One detail here is easy to misread: routes is not your SvelteKit file
tree. It is the route map used by @paragraphcms/seo when it generates
canonical URLs, sitemap entries, RSS links, and llms.txt links.
In this example:
defaultLocaleandlocalescome from Paragraph CMS. The route loaders and RSS handler use them to keep the default locale unprefixed and reject unknown locale codes.home: localizedRoute('blog')tells the SEO library to treat/blogas the public entry point. It resolves to/blogfor the default locale and/${locale}/blogfor translated locales.blog: localizedContentRoute('blog')defines the actual blog content route. It tells the library that the blog index lives at/blogand/${locale}/blog, and that post URLs should be built by appending the page slug.

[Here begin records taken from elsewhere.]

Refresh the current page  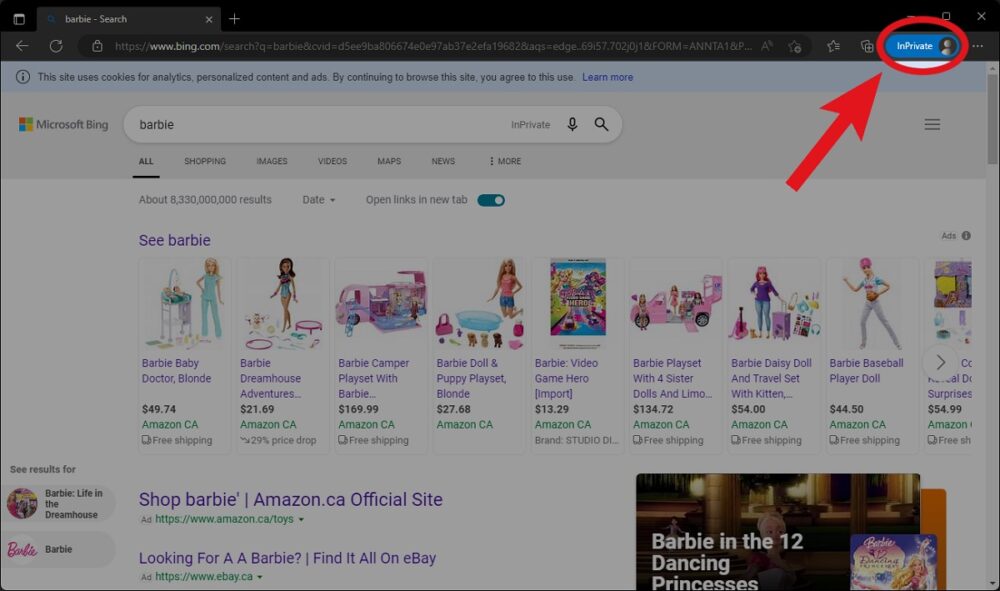click(x=56, y=45)
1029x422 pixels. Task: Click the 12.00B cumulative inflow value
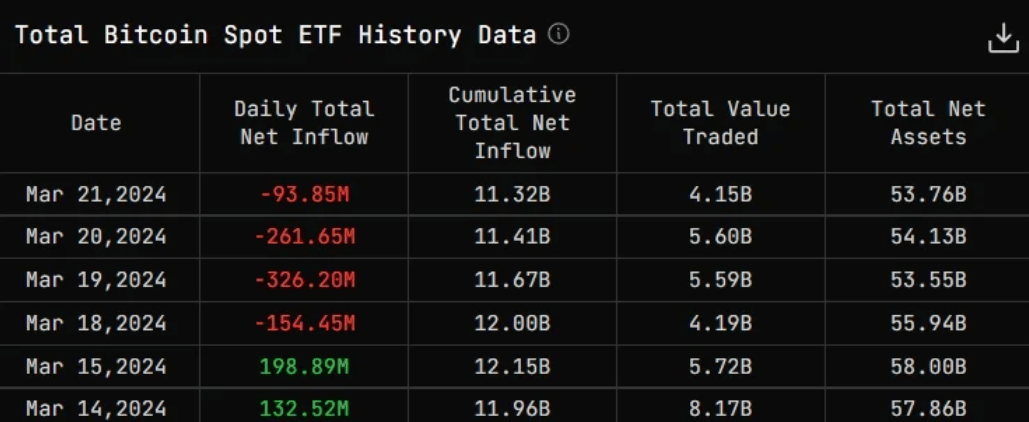512,323
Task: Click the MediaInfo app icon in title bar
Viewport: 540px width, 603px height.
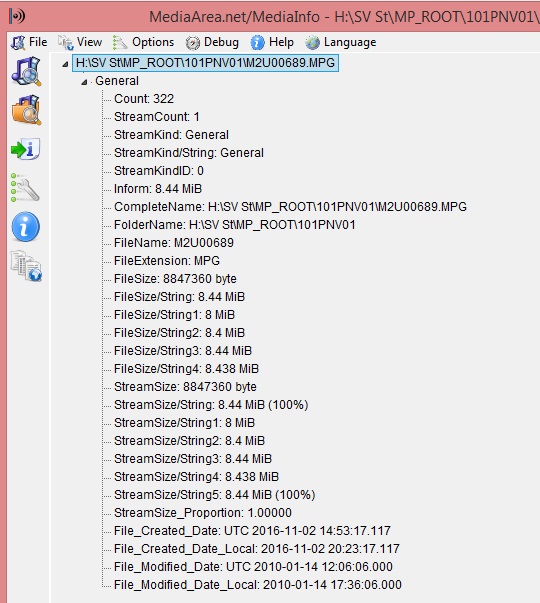Action: (17, 16)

Both entries use 'blog' on purpose. The first says 'this is the public
home URL', and the second says 'this is the blog content section'.
If your real homepage lived at /, you would use home: localizedRoute()
instead.
Set site.url to your production site URL so generated sitemap entries and
feeds point to the correct domain.
The current example also passes site.defaultLocale so generated links
follow the same unprefixed-default-locale rule as the route loaders.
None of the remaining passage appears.